TAO’s future prospects and contributions

Because TAO is relatively affordable, more young astronomers will be able to use it than previous generations of telescopes. And as a next-generation telescope, TAO could offer new research talent the opportunity to express their ideas in a way not possible before.

“I’m using a variety of laboratory experiments to better understand the chemical nature of organic dust in the universe, which could help us learn more about the evolution of materials, including those that lead to the creation of life.
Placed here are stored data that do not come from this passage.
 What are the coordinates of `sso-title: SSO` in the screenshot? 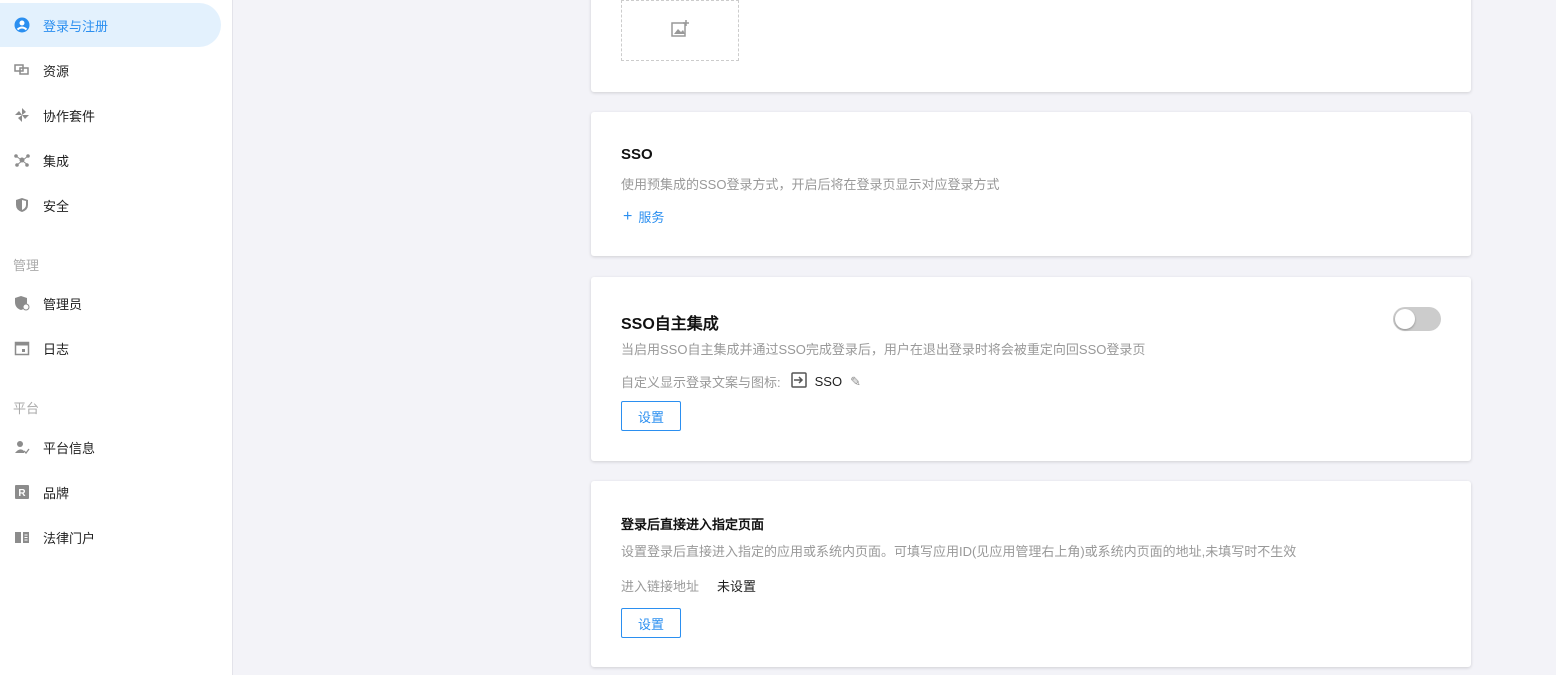 It's located at (637, 154).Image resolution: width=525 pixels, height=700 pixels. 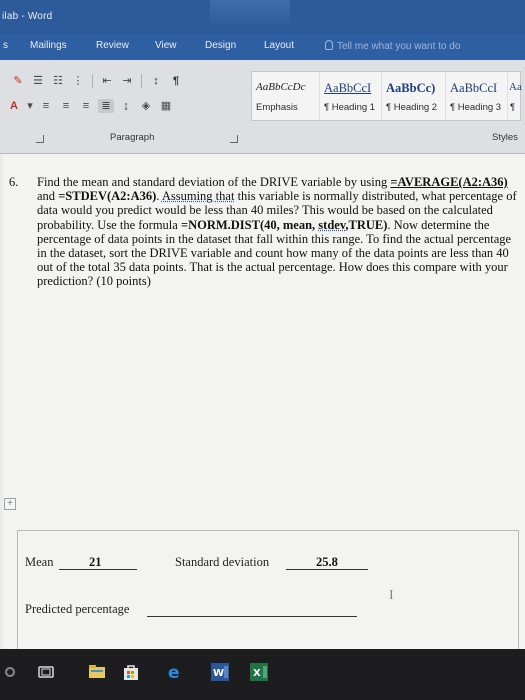 I want to click on tab-view: View, so click(x=166, y=46). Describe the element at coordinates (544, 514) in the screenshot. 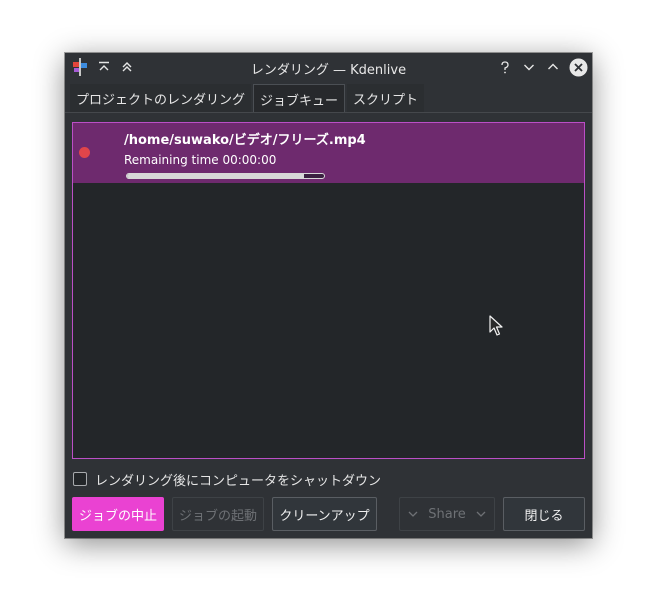

I see `close-button: 閉じる` at that location.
The better astronomical observations of real things get, the better we can get at what we see in our experiments on Earth.” “TAO can be very helpful because we observe organic dust in the mid-infrared,” said graduate student Rico Senoo.

“Although I will be able to use TAO remotely in the future, I will be on site to help build our special instrument, the Mid-Infrared Multi-Field Imager for Observation of the Unknown Universe (MIMIZUKU). TAO is located in a remote area that I have never been able to visit in my daily life, so I really enjoy spending time there.” I can’t wait.”

There is no doubt that as time goes on, current and future astronomers will find more ways to make groundbreaking observations with TAO. The team hopes that the features that make it so new—the remote control, extremely precise instruments, and of course the fact that the high-precision telescope has been successfully designed to operate in a low-pressure environment—will inspire designers, engineers, and researchers. To enable researchers everywhere to contribute to astronomical observations.